46. Henry James: Tess—Flawed but Beautiful

      The good little Thomas Hardy has scored a great success with the Tess of the d’Urbervilles which is chock-full of faults and falsity and yet has a singular beauty and charm.

      I am meek and shamed where the public clatter is deafening—so I bowed my head and let Tess of the d’Urbervilles pass. But oh yes, dear Louis, she is vile. The pretense of “sexuality” is only equaled by the absence of it, and the abomination of the language by the author’s reputation for style. There are indeed some pretty smells and sights and sounds. But you have better ones in Polynesia.
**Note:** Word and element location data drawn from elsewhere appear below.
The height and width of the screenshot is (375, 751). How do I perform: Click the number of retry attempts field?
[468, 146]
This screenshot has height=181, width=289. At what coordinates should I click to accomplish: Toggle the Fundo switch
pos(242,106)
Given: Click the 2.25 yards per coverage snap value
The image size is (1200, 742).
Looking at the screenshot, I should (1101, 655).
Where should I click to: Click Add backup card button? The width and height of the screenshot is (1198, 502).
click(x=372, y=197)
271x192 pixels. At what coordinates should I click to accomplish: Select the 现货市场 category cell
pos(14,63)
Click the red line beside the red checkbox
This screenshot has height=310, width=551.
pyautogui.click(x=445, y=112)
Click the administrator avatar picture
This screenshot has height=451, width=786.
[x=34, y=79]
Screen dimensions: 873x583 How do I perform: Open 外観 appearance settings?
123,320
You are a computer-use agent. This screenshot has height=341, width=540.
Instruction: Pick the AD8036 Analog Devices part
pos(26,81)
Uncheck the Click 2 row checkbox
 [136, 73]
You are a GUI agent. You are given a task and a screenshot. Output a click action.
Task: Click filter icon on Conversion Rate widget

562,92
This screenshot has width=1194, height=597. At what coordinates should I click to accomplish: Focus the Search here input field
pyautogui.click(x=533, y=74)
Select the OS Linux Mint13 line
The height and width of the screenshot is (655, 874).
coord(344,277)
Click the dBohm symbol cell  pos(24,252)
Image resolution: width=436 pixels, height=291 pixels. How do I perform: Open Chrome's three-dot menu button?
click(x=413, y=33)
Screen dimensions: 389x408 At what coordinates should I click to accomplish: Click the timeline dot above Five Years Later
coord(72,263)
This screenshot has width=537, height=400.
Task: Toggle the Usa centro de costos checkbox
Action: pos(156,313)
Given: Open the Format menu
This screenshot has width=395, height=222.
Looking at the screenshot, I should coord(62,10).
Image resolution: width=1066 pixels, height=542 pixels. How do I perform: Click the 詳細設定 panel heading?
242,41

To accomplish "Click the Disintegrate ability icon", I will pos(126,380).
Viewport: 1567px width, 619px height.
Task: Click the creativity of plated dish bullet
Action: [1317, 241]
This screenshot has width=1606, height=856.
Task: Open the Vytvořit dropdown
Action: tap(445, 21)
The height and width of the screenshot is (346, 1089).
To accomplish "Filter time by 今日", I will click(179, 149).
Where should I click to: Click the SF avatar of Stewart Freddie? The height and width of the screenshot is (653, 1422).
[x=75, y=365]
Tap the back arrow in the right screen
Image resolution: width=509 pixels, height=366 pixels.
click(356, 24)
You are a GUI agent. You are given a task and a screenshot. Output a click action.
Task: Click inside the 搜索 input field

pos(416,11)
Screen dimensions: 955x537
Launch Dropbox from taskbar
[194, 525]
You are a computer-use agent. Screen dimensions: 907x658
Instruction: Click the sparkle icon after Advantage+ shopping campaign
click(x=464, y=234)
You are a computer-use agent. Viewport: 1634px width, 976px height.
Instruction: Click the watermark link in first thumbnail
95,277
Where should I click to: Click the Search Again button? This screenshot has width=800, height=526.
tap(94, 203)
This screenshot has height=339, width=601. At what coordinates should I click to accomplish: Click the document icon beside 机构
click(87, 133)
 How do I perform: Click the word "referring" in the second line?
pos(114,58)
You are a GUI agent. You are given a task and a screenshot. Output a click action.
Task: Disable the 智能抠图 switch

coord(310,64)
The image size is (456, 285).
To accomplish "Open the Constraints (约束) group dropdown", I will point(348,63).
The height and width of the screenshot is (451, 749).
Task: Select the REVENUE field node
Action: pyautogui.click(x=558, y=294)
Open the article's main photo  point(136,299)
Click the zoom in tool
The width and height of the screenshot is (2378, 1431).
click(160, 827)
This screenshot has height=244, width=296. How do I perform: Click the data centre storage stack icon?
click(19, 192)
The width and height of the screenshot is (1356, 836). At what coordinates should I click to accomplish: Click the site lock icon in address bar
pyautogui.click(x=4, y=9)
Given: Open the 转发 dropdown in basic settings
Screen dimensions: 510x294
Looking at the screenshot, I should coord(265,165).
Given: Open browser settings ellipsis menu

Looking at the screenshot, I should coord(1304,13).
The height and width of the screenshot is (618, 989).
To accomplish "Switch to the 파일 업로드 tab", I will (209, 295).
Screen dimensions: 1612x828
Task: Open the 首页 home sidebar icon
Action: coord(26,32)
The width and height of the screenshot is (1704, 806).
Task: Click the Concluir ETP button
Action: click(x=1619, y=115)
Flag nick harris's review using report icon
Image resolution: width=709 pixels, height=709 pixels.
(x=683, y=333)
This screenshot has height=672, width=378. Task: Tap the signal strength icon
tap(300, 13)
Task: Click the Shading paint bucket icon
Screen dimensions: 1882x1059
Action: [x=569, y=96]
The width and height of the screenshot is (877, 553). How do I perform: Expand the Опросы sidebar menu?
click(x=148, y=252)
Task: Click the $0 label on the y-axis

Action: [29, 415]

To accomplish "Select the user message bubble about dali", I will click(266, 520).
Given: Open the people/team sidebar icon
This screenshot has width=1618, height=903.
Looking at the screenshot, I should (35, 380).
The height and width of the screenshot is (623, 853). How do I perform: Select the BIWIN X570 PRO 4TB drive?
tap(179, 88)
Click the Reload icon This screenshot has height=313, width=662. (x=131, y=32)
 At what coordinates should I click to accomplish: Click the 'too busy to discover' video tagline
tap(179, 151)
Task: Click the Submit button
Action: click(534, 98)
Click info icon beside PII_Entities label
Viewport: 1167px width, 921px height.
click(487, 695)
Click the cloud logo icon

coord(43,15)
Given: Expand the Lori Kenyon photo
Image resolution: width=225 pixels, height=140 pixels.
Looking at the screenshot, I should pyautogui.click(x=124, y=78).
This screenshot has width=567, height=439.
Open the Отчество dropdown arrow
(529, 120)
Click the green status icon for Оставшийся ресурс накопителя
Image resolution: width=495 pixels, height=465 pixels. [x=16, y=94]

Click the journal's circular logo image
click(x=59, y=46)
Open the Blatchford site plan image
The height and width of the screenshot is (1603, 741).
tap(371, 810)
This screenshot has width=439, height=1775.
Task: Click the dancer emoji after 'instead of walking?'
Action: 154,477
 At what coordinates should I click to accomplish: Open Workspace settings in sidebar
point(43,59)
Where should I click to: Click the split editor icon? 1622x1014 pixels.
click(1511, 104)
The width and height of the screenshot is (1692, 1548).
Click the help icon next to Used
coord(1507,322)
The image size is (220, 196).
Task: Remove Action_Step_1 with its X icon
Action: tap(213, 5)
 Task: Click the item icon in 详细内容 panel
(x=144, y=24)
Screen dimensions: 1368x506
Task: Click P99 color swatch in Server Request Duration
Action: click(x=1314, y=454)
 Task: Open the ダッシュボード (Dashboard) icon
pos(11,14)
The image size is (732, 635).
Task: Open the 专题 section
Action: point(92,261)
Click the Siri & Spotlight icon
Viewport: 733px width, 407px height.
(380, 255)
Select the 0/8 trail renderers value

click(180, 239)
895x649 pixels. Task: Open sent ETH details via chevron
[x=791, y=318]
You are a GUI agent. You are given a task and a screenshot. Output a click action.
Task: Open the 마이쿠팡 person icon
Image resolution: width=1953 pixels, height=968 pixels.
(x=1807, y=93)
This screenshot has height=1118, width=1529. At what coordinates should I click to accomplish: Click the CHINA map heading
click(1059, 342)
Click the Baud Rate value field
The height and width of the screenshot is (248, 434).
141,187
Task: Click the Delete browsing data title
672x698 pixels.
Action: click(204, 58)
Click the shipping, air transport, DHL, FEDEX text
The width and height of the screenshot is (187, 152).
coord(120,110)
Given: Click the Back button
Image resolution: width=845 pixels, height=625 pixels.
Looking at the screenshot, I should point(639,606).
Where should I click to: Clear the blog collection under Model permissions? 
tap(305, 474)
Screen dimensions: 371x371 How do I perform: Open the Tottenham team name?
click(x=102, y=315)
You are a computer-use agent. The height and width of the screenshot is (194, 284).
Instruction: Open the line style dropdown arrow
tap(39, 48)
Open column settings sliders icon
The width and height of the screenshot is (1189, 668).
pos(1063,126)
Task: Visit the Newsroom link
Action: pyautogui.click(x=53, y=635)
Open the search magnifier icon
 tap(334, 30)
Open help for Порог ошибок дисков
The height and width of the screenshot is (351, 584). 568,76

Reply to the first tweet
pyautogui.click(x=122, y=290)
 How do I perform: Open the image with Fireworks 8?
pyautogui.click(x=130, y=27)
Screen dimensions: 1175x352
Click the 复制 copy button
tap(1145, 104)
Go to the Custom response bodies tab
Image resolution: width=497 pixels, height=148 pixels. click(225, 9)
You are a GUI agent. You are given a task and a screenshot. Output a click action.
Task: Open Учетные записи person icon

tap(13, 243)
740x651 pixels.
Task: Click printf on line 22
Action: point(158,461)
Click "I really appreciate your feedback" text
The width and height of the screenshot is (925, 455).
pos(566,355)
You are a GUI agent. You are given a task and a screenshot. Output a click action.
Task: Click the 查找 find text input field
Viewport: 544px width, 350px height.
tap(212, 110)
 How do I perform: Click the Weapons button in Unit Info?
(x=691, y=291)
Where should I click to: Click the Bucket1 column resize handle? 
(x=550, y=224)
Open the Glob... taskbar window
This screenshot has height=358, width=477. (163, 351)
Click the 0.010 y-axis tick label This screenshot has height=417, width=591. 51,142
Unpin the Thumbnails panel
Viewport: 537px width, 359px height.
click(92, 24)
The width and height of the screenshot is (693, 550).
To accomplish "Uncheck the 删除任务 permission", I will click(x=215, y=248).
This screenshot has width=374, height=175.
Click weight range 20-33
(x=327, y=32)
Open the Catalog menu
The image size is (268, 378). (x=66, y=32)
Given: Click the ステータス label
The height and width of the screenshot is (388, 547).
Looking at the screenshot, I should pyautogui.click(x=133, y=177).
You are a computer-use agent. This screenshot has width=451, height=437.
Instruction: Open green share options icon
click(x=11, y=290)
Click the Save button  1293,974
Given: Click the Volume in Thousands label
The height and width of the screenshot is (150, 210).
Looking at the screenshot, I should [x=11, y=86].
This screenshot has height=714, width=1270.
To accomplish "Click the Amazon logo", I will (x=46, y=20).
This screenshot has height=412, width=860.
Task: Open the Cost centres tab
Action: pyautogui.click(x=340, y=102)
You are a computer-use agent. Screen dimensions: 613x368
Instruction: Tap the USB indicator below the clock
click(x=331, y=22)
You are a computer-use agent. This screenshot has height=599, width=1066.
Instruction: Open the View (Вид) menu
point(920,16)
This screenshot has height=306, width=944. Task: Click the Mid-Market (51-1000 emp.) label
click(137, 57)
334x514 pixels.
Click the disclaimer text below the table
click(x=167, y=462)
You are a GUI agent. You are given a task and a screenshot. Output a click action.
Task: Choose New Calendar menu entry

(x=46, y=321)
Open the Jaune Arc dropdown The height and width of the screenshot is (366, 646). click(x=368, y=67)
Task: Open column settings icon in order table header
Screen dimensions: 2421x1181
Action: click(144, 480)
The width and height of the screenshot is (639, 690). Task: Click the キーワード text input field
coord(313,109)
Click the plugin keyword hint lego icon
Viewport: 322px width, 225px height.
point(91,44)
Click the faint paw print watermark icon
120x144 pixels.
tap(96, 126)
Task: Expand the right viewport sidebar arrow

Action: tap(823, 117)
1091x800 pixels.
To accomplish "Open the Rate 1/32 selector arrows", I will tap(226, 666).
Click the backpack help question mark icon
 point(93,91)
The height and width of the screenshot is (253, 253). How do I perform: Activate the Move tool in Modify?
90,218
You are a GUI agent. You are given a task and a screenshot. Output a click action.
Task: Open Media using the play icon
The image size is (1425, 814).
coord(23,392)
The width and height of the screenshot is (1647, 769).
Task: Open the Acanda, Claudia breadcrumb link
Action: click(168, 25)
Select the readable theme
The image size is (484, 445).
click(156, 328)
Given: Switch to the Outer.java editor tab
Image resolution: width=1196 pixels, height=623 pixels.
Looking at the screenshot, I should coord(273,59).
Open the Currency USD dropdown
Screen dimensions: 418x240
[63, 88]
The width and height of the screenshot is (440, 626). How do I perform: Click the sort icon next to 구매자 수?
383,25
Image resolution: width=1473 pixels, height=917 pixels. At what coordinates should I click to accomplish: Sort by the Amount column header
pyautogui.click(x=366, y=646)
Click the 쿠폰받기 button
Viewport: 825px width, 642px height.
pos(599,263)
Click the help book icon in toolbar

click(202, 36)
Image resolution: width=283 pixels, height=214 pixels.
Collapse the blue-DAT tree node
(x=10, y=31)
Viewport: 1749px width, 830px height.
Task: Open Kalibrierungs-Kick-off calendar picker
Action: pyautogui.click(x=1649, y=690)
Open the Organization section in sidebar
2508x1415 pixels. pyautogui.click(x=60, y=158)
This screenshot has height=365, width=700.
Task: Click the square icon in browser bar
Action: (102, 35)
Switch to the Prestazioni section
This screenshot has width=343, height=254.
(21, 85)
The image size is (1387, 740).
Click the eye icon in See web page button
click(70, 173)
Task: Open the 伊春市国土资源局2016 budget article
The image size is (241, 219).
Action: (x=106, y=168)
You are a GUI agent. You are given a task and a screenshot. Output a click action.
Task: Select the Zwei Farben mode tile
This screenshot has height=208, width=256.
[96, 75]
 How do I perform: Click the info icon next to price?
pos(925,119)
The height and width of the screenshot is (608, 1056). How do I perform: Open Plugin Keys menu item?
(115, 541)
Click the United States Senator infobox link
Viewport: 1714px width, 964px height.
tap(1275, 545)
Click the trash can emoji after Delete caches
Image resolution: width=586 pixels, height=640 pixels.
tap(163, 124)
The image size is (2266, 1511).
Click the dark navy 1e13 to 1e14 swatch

47. Mowbray Morris: Tess — A Disagreeable Story

      Considering the book then, with our necessarily imperfect knowledge, it seems only that Mr. Hardy has told an extremely disagreeable story in an extremely disagreeable manner, which is not rendered less so by his affectation of expounding a great moral law, or by the ridiculous character of some of the scenes into which this affectation plunges the reader. No one who remembers how Mr. Hardy used to write in his earlier and happier moods, can accuse him of having been born without the sense of humour. But his assumption of the garb of the moral teacher would appear to have destroyed his relish for this salt of life. Even then it surpasses our comprehension how any man who had once known its taste could have penned that impossible episode where the three green-sick dairy-maids, in their scant white night-gowns, sit shivering on end in their beds, “like a row of avenging ghosts”, to gaze with reproachful admiration on their successful rival. Of course, as the scene is laid in the author’s favorite Wessex, the reader is pleased with many charming natural descriptions, with many clever sketches of village lives and humours. Mr. Hardy’s rustics have always, it is true, had a smack of caricature about them; but they have generally been extremely amusing caricatures, and rounded, moreover, as Dickens’s, are rounded, on the essential facts of humanity. While for his powers of description, only Charles Kingsley and Mr. Blackmore have rivaled, we will not even of them say surpassed, him in bringing that beautiful West Country home to us; and there are passages in these three volumes equal to the best he has yet done in that way. But it is hard to conceive what further pleasure a wholesome-minded reader will find in this book.